В конце первой минуты четвертого раунда Тайсон на мгновение прижал Холмса к канатам и нанес правый по корпусу и левый хук в голову. Холмса «болтануло», и, похоже, что-то в нем сломалось именно в этот момент. Может быть, он окончательно понял, что ему сегодня не победить. Еще секунд через двадцать Тайсону удался мощный левый хук. Холмс снова начинает клинчевать при любой возможности. В середине раунда Тай-сон провел двухударную комбинацию, которую иначе как маленьким шедевром не назовешь. Он провел левый джеб, но не в голову Холмса, а по его левой руке, прикрывавшей голову, отбив ее в сторону и полностью раскрыв лицо Холмса под удар, и тут же нанес удар правой в разрез. Лэрри свалился всем своим немалым весом на спину. Удивительно, но после такого нокдауна он еще встал. В том, что бой закончится в этом раунде, сомнений уже ни у кого не было.
Майк понял, что дело в шляпе и, желая поскорее все закончить, бросился в несколько суматошную атаку, которая завершилась тем не менее очень точным, хотя и длинным ударом справа. Холмс упал на бок, выполнив какой-то кульбит в сторону, и снова встал. Правда, едва он поднялся на ноги, он тут же потерял равновесие и упал бы снова, если бы не опрокинулся спиной на канаты. До конца раунда оставалась еще минута.
Тайсон снова провел затяжную серию, точнее, это уже была одна непрекращающаяся атака. Удар следовал за ударом. Вот Майк провел хороший хук слева, потом после нескольких неплотных ударов еще левый хук и правый кросс, затем еще мощнейший удар справа. Но Холмс все стоял. Теперь, когда самое страшное уже случилось, он, похоже, стал бояться Тайсона меньше, а не больше. Майк провел еще два правых кросса, еще левый хук и еще кросс. Холмс все стоял.

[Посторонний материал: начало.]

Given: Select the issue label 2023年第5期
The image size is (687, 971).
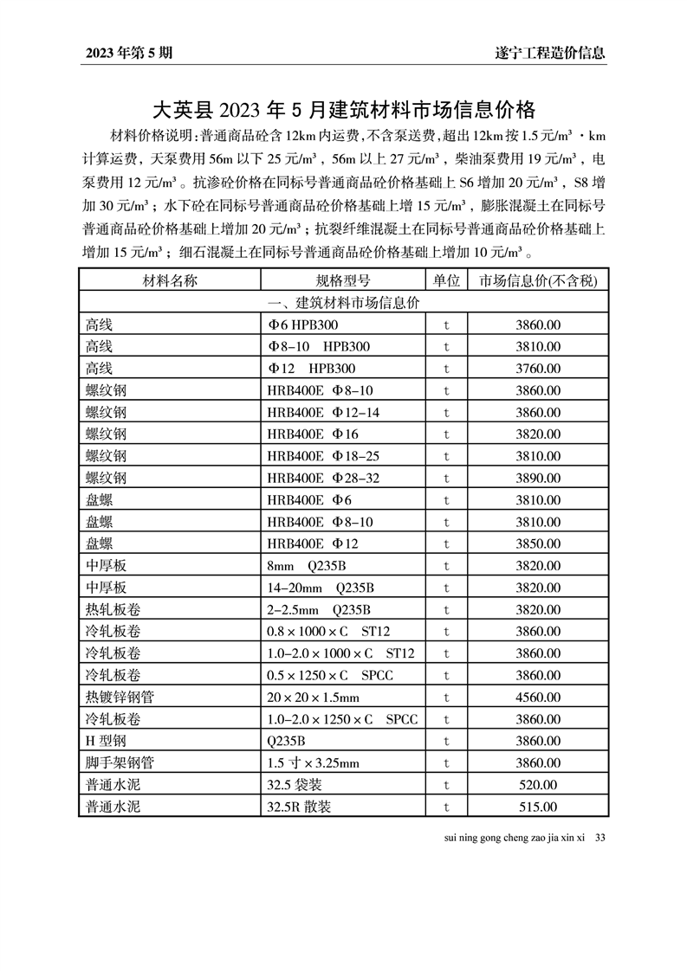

Раунд подходил к концу, и создавалось впечатление, что Лэрри удастся совершить невозможное – отстоять этот раунд до конца, но чуда, как обычно, не произошло. Тайсон прижал Холмса к канатам и провел совсем уж безумный по силе правый кросс. Если бы не канаты, Холмс бы обязательно упал, но, на свою беду, остался на ногах. Тайсон не терял времени, чуя, что его осталось совсем мало. Он провел еще одну, последнюю, серию, завершившуюся правым кроссом, которого Холмс уже вьщержать не смог. Он упал на спину, и рефери остановил встречу, даже не удосужившись открыть счет. Все правильно. Это был нокаут.
Холмс с этим не смирился, хотя ему было трудно даже пошевелиться. Он сказал рефери: «Дайте мне встать». Поняв, что отсюда помощи не дождешься, он обратился к доктору, выскочившему на ринг: «Пожалуйста, помогите мне встать». Снова в ответ тишина. Тогда Холмс обратился к своему тренеру Ричи Джакетти: «Ричи, подними меня с этого чертова пола».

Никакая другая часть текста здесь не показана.